* _Work to complete_:
Please reproduce each of the following entries exactly.

* _Records for this task_:

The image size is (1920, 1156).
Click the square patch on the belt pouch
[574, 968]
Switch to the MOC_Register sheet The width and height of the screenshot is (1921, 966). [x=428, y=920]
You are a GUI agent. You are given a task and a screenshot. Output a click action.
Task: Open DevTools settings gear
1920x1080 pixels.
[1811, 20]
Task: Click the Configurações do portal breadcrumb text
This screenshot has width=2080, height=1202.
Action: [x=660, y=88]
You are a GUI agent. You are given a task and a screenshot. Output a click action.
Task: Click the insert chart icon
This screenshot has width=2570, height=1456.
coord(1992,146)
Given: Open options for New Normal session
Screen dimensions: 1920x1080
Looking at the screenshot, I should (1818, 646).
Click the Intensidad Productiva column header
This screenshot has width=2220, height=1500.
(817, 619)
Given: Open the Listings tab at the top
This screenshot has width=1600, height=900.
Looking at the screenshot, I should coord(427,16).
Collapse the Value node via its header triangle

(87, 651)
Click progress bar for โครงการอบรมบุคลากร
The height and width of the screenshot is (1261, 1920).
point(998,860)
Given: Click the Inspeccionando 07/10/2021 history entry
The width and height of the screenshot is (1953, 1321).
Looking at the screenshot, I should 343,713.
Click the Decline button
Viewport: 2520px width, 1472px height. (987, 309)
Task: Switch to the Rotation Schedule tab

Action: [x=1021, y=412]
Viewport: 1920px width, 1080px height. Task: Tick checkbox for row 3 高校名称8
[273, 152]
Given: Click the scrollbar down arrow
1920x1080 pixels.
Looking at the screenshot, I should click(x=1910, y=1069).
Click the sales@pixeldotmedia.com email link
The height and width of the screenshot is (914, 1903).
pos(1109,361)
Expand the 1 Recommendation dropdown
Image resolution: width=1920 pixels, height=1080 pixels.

* _Result of the exercise_:
The image size is (1920, 1156).
Click the square patch on the belt pouch
[574, 968]
Switch to the MOC_Register sheet The width and height of the screenshot is (1921, 966). [x=428, y=920]
You are a GUI agent. You are given a task and a screenshot. Output a click action.
Task: Open DevTools settings gear
1920x1080 pixels.
[1811, 20]
Task: Click the Configurações do portal breadcrumb text
This screenshot has width=2080, height=1202.
Action: [x=660, y=88]
You are a GUI agent. You are given a task and a screenshot. Output a click action.
Task: Click the insert chart icon
This screenshot has width=2570, height=1456.
coord(1992,146)
Given: Open options for New Normal session
Screen dimensions: 1920x1080
Looking at the screenshot, I should (1818, 646).
Click the Intensidad Productiva column header
This screenshot has width=2220, height=1500.
(817, 619)
Given: Open the Listings tab at the top
This screenshot has width=1600, height=900.
Looking at the screenshot, I should coord(427,16).
Collapse the Value node via its header triangle

(87, 651)
Click progress bar for โครงการอบรมบุคลากร
The height and width of the screenshot is (1261, 1920).
point(998,860)
Given: Click the Inspeccionando 07/10/2021 history entry
The width and height of the screenshot is (1953, 1321).
Looking at the screenshot, I should 343,713.
Click the Decline button
Viewport: 2520px width, 1472px height. (987, 309)
Task: Switch to the Rotation Schedule tab

Action: [x=1021, y=412]
Viewport: 1920px width, 1080px height. Task: Tick checkbox for row 3 高校名称8
[273, 152]
Given: Click the scrollbar down arrow
1920x1080 pixels.
Looking at the screenshot, I should click(x=1910, y=1069).
Click the sales@pixeldotmedia.com email link
The height and width of the screenshot is (914, 1903).
pos(1109,361)
Expand the 1 Recommendation dropdown
Image resolution: width=1920 pixels, height=1080 pixels.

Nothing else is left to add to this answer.